Frotex S.A. began as the S. Fränkel Linen Works in 1845, when Samuel Fränkel started a linen textile factory in the area of modern Prudnik (until 1945 Neustadt), in Silesia.[1] Soon after, the factory took over a local competitor, which went bankrupt, and gained a monopoly in the region. Fränkel's descendents Joseph and Max Pinkus oversaw the expansion of the company's production.

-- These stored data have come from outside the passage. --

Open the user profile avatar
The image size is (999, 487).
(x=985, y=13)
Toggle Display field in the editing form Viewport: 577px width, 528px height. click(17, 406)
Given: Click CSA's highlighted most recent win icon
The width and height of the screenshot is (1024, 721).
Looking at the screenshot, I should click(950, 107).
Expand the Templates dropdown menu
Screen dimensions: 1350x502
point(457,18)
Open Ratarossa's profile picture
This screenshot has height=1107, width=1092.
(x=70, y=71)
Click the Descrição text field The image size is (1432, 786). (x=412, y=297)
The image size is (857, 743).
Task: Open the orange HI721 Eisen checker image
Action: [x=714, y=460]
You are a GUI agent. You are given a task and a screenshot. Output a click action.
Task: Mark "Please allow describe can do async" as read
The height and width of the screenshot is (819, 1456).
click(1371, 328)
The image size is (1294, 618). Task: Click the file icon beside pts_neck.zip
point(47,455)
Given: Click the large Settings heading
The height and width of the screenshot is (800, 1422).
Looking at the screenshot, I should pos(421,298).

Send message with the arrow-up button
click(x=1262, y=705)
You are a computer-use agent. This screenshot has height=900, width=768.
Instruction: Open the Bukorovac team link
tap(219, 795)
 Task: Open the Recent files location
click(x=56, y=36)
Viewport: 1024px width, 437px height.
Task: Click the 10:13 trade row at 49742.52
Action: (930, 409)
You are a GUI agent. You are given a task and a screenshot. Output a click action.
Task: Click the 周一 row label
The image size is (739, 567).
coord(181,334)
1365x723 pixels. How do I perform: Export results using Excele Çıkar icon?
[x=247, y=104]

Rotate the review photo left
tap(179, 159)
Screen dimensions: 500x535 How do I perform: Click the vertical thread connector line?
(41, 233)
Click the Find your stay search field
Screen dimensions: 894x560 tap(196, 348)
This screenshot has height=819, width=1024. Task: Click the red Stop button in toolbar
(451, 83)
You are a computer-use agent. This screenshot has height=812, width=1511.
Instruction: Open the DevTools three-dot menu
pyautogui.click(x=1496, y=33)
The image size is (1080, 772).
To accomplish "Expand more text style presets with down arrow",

The production of towels and terrycloth began in 1903. The By the interwar period, the factory's products had become known in the German, English, French and American markets.
Due to the Nazi regime'slegislation restricting the rights of German Jews, including the prohibition of Jewish people from owning businesses, the factory was confiscated from the Fränkel-Pinkus family in 1938 and the family was forced to flee Germany.[2] The company was then renamed Schlesische Feinweberei AG. In late September, 1944, the Nazi regime established a sub-camp of Auschwitz in the factory where about 400 women, mostly Jews from Hungary, were forced to work on the spinning machines. The factory was known as and was directed by SS-Oberscharführer Bernhard Becker with twenty additional members of the SS. The subcamp was shut down on 19 January 1945 and the women there were forced to march by foot to the Gross-Rosen concentration camp.[3] From there they were then taken to the Bergen-Belsen concentration camp; it is unknown who among them survived.[4][5]
After World War II, the factory underwent reconstruction in 1949.[6] A long period of recovery began for the company, which was then located in Poland. The company was named "Frotex" in 1965. In 1992, "Frotex" modernized the spinning mill and dyeing plant and opened a purification plant. "Frotex" was transformed into a State Treasury Company during that same year. In 1995, "Frotex" was added to the General Privatization Program and included in the Second National Investment Fund. In 2002, board members of the Second National Investment Fund decided to sell the majority (72% of shares) of their shares in the company.[7]
"Frotex" ceased operations on 5 July 2014.[8] In 2016, the American company Henniges Automotive opened its manufacturing unit in the building previously occupied by "Frotex".[9]